4) Nonviolence is not an absolute principle, but an ongoing struggle that entails clarifying a great deal of ambiguity
Individualism, which lies at the heart of liberal ethics, and therefore, liberal thinking about (non)violence, comes to us from Enlightenment accounts of the human state of nature. For Butler, the Enlightenment is largely failed project, for it falsely asserts individuality (and therefore the primacy of individual morality) against vulnerability and radical dependency (wherein lived ethics are an organizational, legislative, cooperative, social matter). One need only closely examine aspects of liberal thought, such as the state of nature, to see how they begins to fail at answering questions of (non)violence. For example: why, Butler asks, is it a given that man in the state of nature should be a man at all, and an adult one at that? She admonishes her reader to follow Marx in rejecting the naturalness of liberal states of nature: “Let us not put ourselves in that fictitious primordial state” (31).
In reality, humans do not emerge as self-sufficient, male-gendered, adults, but rather as dependent infants, whose supposed self-sufficiency becomes all the more ridiculous if one examines the radical dependency inherent in all so-called selfhood. It is at the level of the social that we must recognize our radical interdependency, and therefore our need for true social equality to adequate address violence.

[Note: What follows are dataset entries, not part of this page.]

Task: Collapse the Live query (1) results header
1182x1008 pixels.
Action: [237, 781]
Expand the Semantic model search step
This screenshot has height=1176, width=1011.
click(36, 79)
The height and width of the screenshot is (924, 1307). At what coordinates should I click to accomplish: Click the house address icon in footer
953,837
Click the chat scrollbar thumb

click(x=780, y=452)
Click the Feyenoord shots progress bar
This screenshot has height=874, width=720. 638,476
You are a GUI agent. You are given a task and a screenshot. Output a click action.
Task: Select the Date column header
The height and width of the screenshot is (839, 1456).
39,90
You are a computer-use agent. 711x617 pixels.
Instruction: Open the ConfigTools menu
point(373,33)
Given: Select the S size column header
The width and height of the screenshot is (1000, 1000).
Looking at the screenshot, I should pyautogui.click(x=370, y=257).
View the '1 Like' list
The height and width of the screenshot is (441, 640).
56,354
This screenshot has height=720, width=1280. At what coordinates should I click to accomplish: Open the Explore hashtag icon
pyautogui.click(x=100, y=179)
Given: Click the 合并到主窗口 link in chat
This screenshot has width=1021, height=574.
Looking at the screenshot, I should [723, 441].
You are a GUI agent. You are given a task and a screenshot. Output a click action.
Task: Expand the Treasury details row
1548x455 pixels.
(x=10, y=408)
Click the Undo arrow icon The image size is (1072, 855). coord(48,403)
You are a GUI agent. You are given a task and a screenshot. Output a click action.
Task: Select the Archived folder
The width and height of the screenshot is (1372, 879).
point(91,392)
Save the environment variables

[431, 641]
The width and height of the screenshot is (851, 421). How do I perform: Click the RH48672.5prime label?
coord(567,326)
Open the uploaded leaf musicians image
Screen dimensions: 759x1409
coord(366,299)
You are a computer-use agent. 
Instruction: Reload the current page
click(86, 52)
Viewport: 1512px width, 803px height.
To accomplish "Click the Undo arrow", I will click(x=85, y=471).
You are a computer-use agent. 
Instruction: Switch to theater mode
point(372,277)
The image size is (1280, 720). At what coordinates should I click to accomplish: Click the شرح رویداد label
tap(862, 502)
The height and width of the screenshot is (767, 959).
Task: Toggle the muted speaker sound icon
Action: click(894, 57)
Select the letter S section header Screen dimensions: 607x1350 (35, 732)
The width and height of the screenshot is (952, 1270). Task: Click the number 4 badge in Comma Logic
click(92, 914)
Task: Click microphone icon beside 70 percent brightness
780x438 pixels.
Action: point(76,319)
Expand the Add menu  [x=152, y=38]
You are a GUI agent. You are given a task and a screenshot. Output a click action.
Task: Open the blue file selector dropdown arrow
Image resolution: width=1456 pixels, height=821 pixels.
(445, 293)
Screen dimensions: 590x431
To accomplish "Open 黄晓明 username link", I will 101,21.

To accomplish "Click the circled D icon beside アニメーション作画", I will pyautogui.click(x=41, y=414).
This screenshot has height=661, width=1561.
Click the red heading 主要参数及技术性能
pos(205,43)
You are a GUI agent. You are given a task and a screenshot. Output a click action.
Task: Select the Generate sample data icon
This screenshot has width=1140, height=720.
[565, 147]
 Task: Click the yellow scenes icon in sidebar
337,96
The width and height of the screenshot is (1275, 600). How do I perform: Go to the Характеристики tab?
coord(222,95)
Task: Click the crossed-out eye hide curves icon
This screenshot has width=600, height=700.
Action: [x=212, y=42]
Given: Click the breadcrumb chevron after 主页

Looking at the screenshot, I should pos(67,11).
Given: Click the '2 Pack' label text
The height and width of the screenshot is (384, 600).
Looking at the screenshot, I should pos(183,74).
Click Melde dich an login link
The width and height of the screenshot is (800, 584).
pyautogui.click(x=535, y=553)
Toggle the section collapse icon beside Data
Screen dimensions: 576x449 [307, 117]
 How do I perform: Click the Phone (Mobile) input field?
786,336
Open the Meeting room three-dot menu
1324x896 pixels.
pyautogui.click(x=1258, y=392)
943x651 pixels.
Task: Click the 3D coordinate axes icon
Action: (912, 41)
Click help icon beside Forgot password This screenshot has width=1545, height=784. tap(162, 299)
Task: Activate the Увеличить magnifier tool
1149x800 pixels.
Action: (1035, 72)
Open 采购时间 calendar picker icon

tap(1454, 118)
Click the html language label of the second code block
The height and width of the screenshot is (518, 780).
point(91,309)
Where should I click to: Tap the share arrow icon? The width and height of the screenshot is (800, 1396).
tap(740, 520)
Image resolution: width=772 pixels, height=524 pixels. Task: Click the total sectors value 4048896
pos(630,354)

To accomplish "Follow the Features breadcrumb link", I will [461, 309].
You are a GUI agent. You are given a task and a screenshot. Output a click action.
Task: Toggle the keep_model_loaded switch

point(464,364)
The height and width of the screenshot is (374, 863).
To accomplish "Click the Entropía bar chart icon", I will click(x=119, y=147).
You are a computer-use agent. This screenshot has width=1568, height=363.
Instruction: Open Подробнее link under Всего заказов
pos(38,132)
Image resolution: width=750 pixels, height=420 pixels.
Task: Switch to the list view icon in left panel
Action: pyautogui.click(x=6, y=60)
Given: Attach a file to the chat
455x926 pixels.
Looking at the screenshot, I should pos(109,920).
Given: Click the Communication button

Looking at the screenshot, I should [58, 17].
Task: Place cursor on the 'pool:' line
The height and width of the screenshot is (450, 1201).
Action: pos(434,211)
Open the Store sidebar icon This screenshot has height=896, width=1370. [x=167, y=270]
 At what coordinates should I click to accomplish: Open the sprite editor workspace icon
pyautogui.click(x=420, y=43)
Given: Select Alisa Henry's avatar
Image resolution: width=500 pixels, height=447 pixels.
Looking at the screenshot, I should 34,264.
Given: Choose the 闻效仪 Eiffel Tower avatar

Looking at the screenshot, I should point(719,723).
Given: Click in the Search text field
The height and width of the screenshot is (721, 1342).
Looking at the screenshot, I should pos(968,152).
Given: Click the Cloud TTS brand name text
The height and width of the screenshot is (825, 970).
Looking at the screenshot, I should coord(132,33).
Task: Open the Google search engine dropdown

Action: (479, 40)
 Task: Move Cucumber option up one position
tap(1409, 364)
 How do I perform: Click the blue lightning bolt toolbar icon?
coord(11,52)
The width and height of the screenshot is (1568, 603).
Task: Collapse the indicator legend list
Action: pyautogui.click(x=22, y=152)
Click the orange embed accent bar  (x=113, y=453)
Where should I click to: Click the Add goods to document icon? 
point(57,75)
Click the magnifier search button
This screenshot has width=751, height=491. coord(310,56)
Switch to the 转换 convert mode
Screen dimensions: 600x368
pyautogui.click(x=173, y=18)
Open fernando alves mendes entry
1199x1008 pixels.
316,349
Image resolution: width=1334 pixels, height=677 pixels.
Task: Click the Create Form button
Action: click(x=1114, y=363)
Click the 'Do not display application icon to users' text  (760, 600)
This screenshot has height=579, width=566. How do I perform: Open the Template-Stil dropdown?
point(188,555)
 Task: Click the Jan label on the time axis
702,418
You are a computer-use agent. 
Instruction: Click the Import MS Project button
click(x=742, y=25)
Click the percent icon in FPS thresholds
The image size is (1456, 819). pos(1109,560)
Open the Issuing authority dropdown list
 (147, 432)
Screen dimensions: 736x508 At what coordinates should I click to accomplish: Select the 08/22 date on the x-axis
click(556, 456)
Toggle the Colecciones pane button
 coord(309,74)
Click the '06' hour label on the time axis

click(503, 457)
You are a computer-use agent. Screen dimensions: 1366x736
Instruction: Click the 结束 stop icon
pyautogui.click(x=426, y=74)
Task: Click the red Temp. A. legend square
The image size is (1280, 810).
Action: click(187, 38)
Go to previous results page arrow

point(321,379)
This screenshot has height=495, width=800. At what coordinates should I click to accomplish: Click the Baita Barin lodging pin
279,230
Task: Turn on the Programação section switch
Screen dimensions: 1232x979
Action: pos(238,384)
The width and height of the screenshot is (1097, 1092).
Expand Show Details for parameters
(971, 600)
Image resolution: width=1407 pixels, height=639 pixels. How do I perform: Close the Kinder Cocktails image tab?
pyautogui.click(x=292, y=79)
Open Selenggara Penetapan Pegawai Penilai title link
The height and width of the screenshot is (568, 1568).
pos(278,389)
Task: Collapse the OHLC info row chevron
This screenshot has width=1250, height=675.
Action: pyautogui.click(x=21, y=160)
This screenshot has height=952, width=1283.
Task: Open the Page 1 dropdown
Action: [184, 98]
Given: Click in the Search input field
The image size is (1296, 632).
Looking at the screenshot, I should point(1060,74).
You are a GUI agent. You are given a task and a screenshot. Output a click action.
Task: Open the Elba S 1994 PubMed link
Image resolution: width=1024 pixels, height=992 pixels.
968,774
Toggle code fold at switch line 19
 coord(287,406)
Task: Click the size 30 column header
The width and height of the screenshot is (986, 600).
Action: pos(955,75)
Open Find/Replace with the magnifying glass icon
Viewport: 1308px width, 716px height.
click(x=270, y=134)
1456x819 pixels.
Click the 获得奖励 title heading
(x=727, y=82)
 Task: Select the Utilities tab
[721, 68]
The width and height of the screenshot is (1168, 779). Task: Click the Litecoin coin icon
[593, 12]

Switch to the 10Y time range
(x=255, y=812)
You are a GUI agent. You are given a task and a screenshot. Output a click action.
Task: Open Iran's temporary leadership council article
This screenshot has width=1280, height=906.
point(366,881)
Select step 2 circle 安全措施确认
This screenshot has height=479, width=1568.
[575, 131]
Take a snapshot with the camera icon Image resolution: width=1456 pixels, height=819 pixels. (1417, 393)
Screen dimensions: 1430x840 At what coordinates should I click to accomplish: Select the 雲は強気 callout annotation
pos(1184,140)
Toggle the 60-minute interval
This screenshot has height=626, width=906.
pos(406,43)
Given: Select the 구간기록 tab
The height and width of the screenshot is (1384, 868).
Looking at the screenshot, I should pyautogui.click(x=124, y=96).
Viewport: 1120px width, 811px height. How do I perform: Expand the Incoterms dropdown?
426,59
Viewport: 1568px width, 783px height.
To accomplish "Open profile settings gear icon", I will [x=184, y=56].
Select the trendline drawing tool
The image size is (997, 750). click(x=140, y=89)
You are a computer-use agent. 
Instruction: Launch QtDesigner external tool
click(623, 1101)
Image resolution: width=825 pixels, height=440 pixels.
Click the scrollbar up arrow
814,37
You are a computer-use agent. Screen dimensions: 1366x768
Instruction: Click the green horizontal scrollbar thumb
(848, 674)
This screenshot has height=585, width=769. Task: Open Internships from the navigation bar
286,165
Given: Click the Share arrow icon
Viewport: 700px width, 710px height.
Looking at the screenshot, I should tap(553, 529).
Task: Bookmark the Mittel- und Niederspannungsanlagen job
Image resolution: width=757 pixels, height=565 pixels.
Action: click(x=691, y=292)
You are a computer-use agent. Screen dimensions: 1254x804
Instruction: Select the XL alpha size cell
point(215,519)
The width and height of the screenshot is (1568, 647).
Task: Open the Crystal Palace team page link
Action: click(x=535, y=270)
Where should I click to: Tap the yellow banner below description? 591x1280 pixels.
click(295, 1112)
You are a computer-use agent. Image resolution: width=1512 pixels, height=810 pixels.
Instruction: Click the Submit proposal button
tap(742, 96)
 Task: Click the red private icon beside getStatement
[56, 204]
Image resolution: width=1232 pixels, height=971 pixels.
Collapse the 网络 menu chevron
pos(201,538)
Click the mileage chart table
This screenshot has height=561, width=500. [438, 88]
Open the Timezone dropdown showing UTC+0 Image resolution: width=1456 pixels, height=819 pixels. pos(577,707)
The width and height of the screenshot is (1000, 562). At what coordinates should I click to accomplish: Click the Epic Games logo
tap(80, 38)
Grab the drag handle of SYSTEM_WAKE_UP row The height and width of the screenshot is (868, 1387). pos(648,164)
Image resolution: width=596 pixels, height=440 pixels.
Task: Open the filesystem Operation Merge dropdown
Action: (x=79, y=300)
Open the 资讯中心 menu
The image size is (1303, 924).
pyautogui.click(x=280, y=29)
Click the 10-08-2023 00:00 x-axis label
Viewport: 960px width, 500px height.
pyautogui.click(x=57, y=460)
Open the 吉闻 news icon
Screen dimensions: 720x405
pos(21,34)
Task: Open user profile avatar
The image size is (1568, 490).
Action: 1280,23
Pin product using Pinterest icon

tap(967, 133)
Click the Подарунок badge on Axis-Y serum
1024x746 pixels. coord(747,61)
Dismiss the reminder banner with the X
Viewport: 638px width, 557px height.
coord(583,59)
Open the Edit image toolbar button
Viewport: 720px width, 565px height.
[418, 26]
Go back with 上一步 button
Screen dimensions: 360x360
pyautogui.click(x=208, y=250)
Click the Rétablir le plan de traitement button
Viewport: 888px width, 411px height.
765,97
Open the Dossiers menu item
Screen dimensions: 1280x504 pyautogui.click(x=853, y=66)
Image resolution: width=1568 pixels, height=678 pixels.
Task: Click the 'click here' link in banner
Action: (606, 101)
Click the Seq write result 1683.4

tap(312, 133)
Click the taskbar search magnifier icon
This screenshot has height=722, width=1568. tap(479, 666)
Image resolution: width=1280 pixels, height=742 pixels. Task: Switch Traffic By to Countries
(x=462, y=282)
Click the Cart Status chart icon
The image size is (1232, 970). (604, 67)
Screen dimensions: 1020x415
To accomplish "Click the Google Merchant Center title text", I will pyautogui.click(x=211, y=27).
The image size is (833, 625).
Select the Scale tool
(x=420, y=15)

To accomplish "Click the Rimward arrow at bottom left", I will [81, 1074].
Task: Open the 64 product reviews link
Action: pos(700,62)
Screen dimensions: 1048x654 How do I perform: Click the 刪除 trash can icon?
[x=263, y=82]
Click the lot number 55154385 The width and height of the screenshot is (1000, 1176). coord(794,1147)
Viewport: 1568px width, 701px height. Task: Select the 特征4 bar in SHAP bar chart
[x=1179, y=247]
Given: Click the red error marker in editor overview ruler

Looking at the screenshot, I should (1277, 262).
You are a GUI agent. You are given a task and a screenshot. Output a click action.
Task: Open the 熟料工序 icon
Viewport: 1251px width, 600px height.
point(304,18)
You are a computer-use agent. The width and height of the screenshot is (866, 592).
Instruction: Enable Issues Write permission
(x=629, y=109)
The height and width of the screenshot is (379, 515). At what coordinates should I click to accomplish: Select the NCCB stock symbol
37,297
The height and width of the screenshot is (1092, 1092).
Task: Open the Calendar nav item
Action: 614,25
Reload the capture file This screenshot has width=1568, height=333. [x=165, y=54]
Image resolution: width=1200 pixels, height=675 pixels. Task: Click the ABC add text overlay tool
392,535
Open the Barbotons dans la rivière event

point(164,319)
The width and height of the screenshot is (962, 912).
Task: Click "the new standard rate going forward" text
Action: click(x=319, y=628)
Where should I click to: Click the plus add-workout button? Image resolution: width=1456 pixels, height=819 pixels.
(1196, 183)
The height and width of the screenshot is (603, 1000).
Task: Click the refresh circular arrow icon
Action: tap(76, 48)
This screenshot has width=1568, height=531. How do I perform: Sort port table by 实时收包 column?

Among the primary aims of Butler’s discussion of nonviolence is to advocate for equal grievability of all lives: “It’s not just that we all have a right to mourn the dead, or that the dead have the right to be mourned—that is doubtless true, but… [Grievability] involves the conditional tense: those would are grievable would be mourned if their lives were lost; the ungrievable are those whose loss would leave no trace” (74–75). Minorities fall prey to being ungrievable easily, as the history of both the world and of the United States has shown. Fighting for equal grievability of all lives, and opting for an “egalitarian imaginary” (102), is among the first steps in ensuring that paternalistic powers do not destroy trans, queer, female, black, and other minority lives, bodies, and psyches.